September 27, 2012
VIA EDGAR
Mr. Stephen G. Krikorian
Accounting Branch Chief
Securities and Exchange Commission
Division of Corporation Finance
100 F Street, NE
Washington, DC 20549
Re: | SciQuest, Inc. |
Form 10-K for Fiscal Year Ended December 31, 2011 |
Filed February 24, 2012 |
Forms 8-K |
Filed on January 4, 2011, February 16, 2012, May 3, 2012 and August 2, 2012 |
File No. 333-165720 |
Dear Mr. Krikorian:
On behalf of SciQuest, Inc. (“SciQuest” or the “Registrant”), this letter is responding to comments of the Staff set forth in the Commission’s letter dated September 17, 2012 regarding its review of the filings referenced above. The headings and numbered paragraphs below correspond to the headings and numbered paragraphs of the Commission’s letter.
The Registrant responds to the specific comments of the Staff as follows:
Form 8-K filed on January 4, 2011
1. | Your disclosure under Item 9.01 indicates that the required financial statements of AECsoft will be filed no later than 71 calendar days from the date of the report; however, the staff is unable to locate the Form 8-K where you provide the financial statements of AECsoft or the pro forma financial statements. Please advise us whether these financial statements were filed or tell us how you concluded that they were not required. Please see Item 9.01 of Form 8-K, Rule 3-05 of Regulation S-X and Article 11 of Regulation S-X. As part of your response, please provide us with the results of your significant subsidiary tests as described in Rule 1-02(w) of Regulation S-X. |
Response: Subsequent to the filing of the Form 8-K on January 4, 2011, the Registrant determined that no financial statements for AECsoft were required to be filed pursuant to Item 9.01 of Form 8-K, Rule 3-05 of Regulation S-X and Article 11 of Regulation S-X. The Registrant intends to amend the Form 8-K to clarify that no financial statements are required to be filed. Specifically, neither historical nor pro forma financial statements with respect to an
6501 Weston Parkway, Suite 200 | Cary, North Carolina 27513 | Phone (877) 710-0413 | Fax: (919) 659-2199 |www.sciquest.com
acquired business are required if none of the conditions specified in the definition of significant subsidiary (Rule 1-02(w) of Regulation S-X) exceed 20%. Below is the Registrant’s analysis of each of the conditions of Rule 1-02(w).

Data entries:

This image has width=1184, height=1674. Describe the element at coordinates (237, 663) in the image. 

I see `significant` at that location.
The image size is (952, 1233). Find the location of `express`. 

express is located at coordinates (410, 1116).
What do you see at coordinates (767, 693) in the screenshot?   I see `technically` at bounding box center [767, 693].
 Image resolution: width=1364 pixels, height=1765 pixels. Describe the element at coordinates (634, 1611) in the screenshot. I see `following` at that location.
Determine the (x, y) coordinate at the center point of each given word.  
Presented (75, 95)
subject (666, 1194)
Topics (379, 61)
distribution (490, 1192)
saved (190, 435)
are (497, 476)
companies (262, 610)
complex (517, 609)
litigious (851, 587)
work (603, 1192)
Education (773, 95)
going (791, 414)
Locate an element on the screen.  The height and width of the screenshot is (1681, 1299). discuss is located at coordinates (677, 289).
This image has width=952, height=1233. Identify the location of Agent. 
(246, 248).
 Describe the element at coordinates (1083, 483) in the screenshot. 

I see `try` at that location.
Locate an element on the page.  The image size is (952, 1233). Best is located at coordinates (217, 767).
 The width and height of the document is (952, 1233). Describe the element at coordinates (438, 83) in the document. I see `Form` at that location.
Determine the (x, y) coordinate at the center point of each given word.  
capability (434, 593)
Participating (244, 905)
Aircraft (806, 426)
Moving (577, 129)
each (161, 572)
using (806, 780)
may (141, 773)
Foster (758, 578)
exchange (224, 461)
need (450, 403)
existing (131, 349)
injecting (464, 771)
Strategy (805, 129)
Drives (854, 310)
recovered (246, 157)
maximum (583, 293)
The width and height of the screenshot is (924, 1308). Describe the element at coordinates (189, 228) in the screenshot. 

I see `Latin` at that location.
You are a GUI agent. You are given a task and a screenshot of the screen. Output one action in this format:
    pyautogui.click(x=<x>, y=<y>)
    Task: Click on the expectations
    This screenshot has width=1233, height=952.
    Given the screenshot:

== WRITTEN PROBLEM ==
On which dates, according to the letter's reference line, were the Forms 8-K filed? The material has no connection to the letter.

== THE SOLUTION ==
- January 4, 2011
- February 16, 2012
- May 3, 2012
- August 2, 2012